That question has been my limiting belief for too long now. After all, blogging is about delighting those who think you have something valuable for them with original thoughts, insights and stuff they can’t find easily on the Internet.
In 2004 the role of blogs became mainstream and one of the early success stories was John Jantsch and his Duct Tape Marketing Blog. Instead of following the crowd with his blog written by just him, John cast an experts net out and invited hundreds to “try out” for a spot on his all-star blogging team. It was like a magazine with 10 top writers, all experts in their field and with followers already. John selected me, Georgia Patrick, for one of those top spots with the subtitle blog named “Customers Count.” It tapped into my pioneering work with CRM (customer relationship management) and my passion to light up minds with the one powerful truth that I learned from Martha Rogers, Ph.D.—“Everything is ephemeral. The only thing that is real is the customer.”
That Duct Tape Marketing team blog was number one in the ratings for business blog for three years in a row. Maybe longer. It was a great ride and taught me blog success habits: 1) It’s not about you—it’s what your followers tell you they want; 2) Write every day and post at least twice a week; and 3) Work hard to stay authentic and never boring.
Fast forward to 10 years later. I started blogging again and stopped when I wasn’t convinced that I was igniting conversations. My excuse, looking back, was lame. I thought, Well by now everyone is blogging and there is more to read than anyone ever would. Who needs another blog?
I was reading more blogs! Others were reading more, plus sharing on tools created after my first tour of duty in John’s blogging army. Tools such as Facebook, Twitter and others.
The inspiration for the new blog came from three years of fascinating conversations with the CEOs and directors of certification enterprises, accreditation agencies, industry-standards gurus and credentialing professionals. These are the people on the front lines of every possible profession and line of work you can name or not even imagine yet. Their issues seem to impact every business and every career choice that millions make every day.

**AIM OF THE EXERCISE**
Pick up the essay about returning to blogging after its final sentence and keep writing it.

**PROVIDED INFORMATION**
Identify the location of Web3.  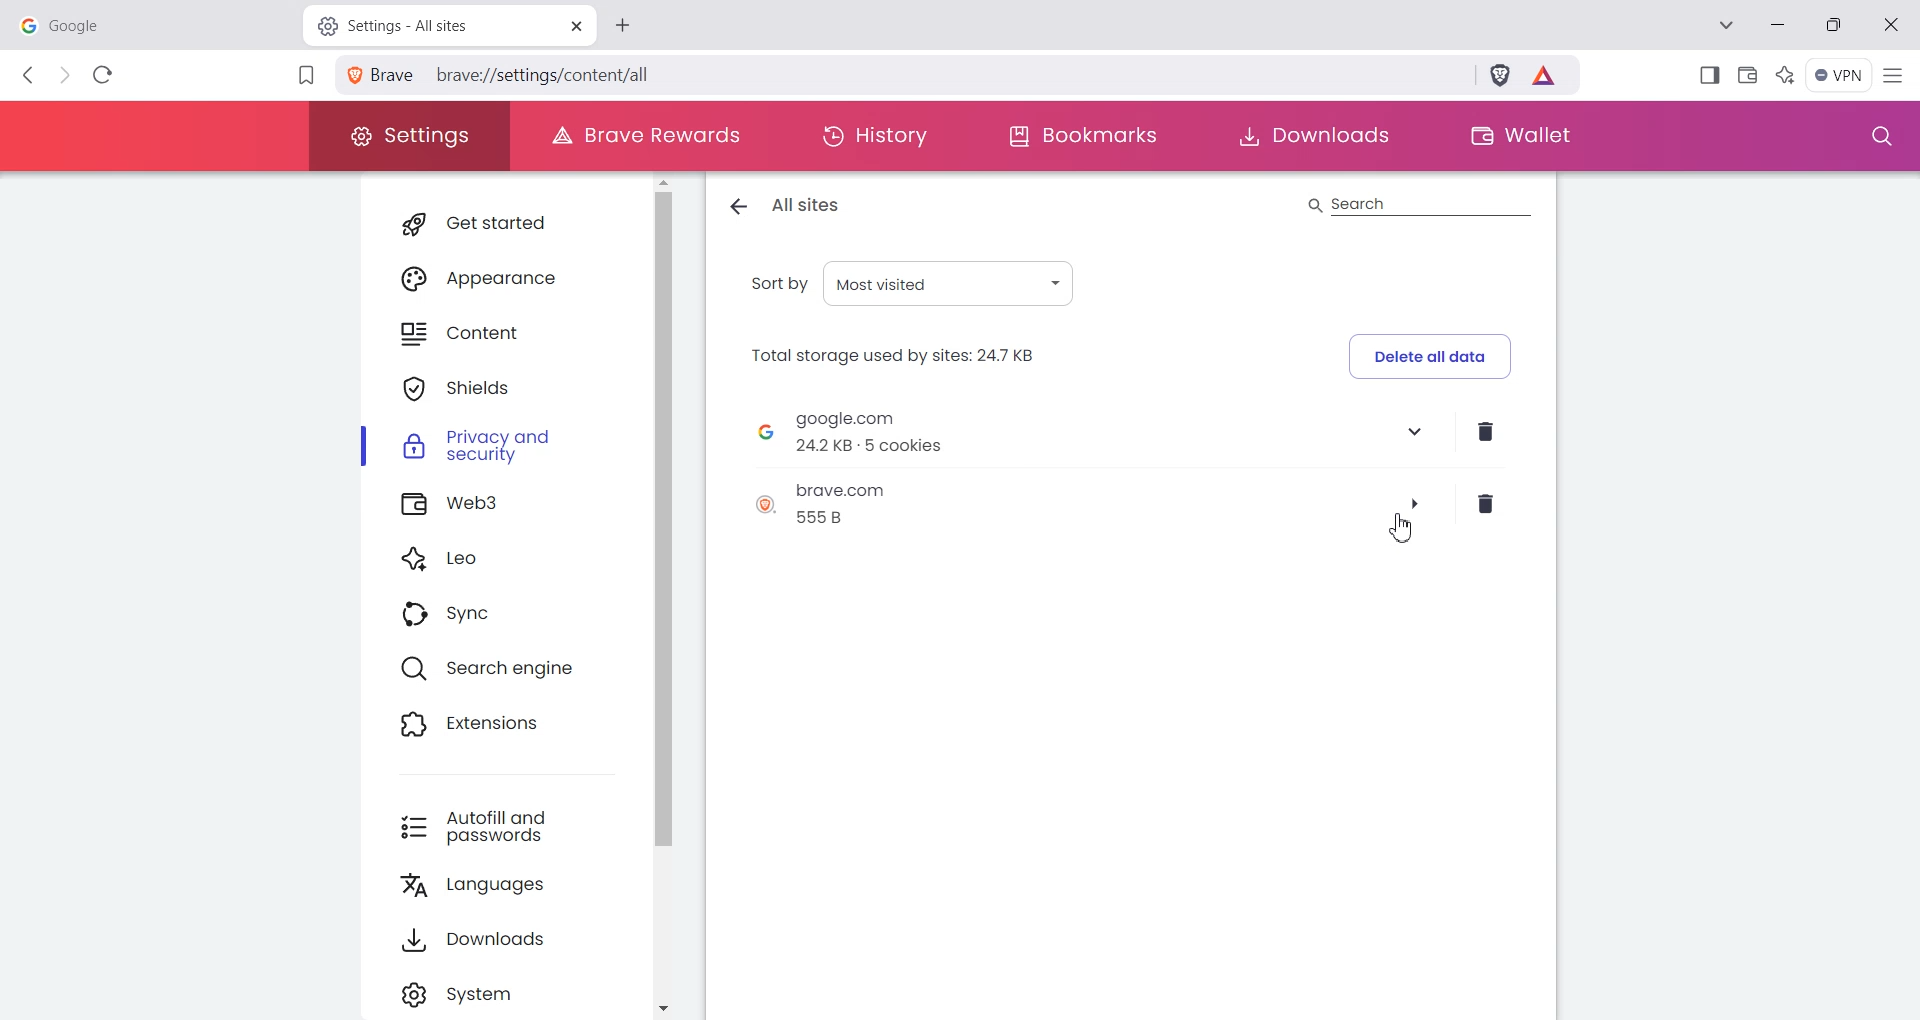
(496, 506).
* * *
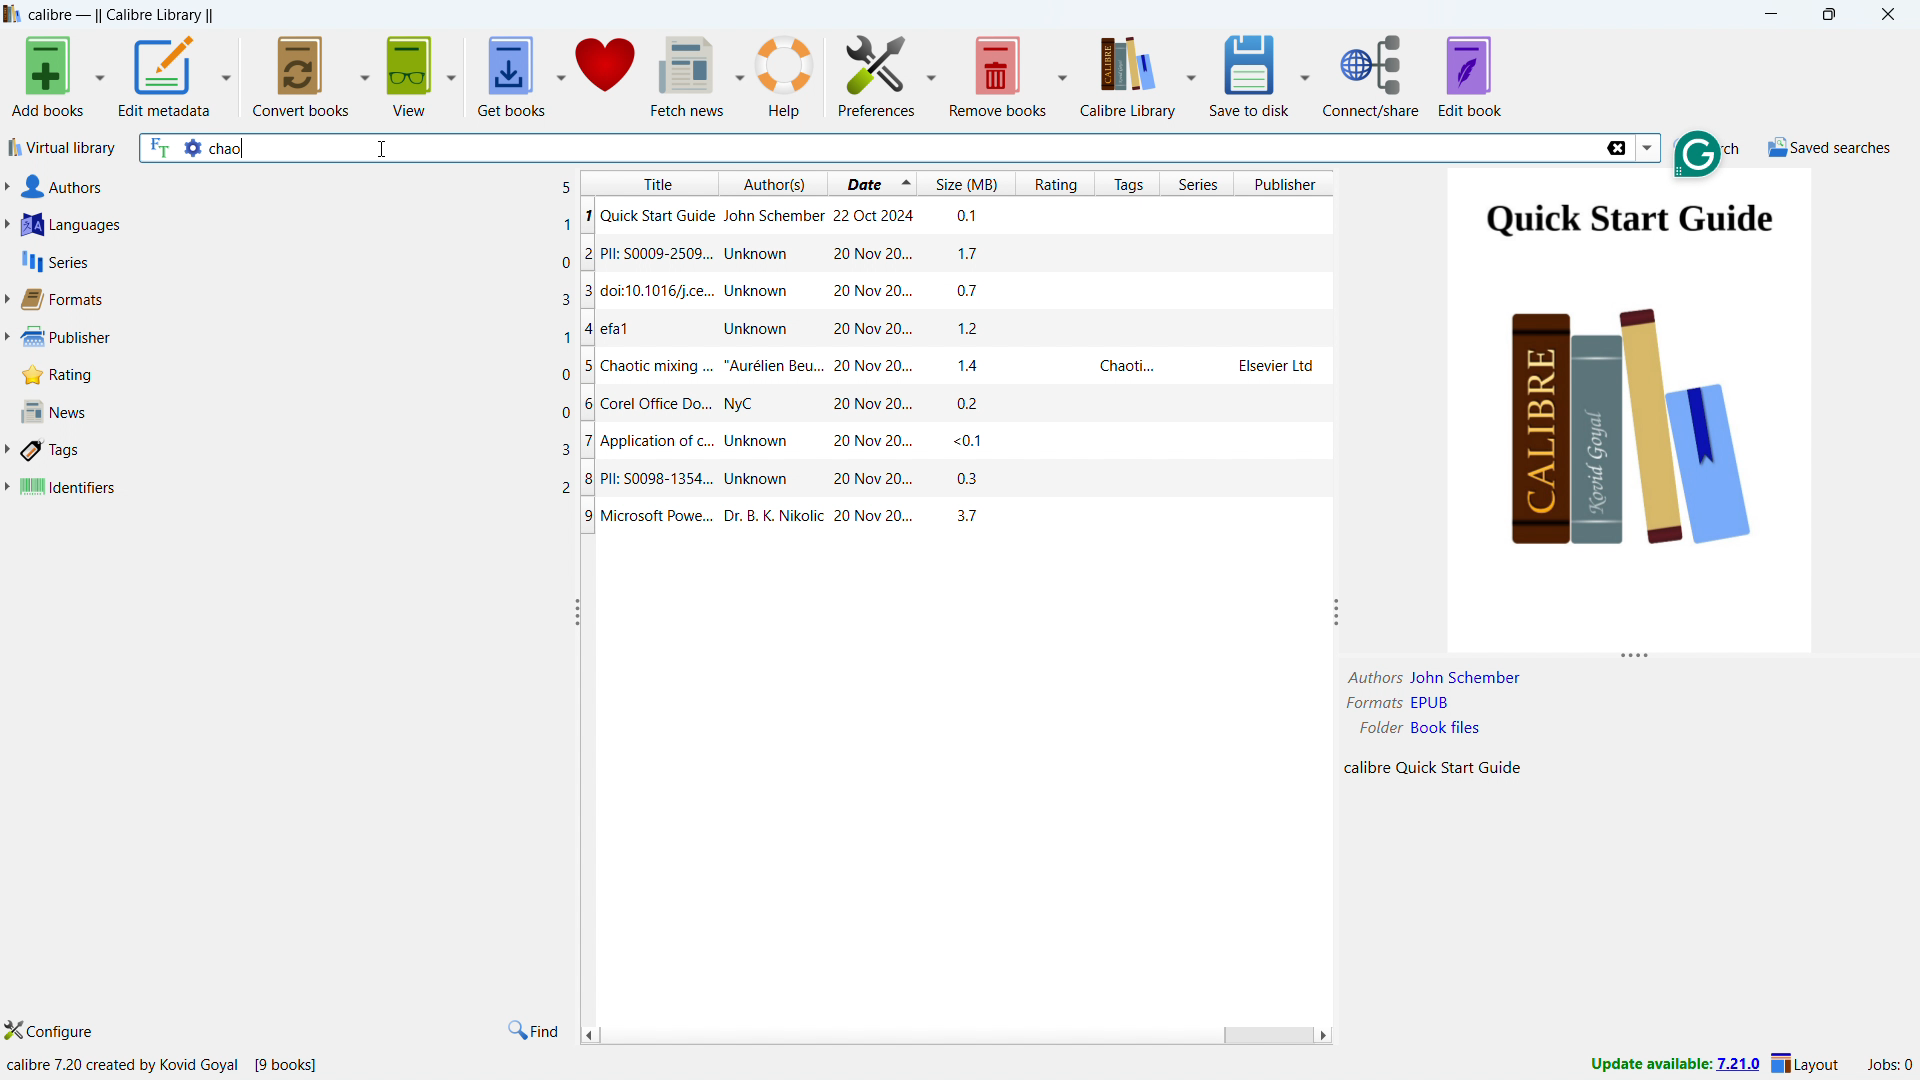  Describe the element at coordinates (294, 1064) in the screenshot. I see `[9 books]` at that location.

**RESPONSE**
People are very complicated. You have to listen deeply to understand what they really want and need. The journey to write to those needs is never complete, but I have my compass and my maps. I know how to read the wind. So it’s time for a change.
This year, I’d like to try something new. I want to write on the five issues in the credentialing world that matter most to the clients we serve and the hundreds of organizations and collaborators that matter to them.
I want to write about the things that you care about, as honestly and helpfully as I can. I want to talk about the hard stuff, the things you are afraid to ask but want to know. I want to use my experience — the good and the bad, about what I’ve learned about the entire credentialing spectrum and the value of certifications to make it a little bit easier for someone else out there.
Join the conversation. Step into my list of the issues that matter most to you. Tell me which ones you want me to blog about. I boiled my initial list of 75 issues down to the 14 conversations that bubbled up most often in the past three years. Issues like microcredentialing, the business of certification, strategic thinking, accreditation readiness and disruptive change. Go ahead—weigh in and send me an email if you think of a burning issue not on the list.
I don’t want to complicate things, so it’s going to happen through good old-fashioned email to start. I’ve created a mailing list, so you can opt in if you want to. My writing is for you and for those who choose to participate in the conversation. No mind reading or guessing, so you’ll have to tell me what you want to see in this blog.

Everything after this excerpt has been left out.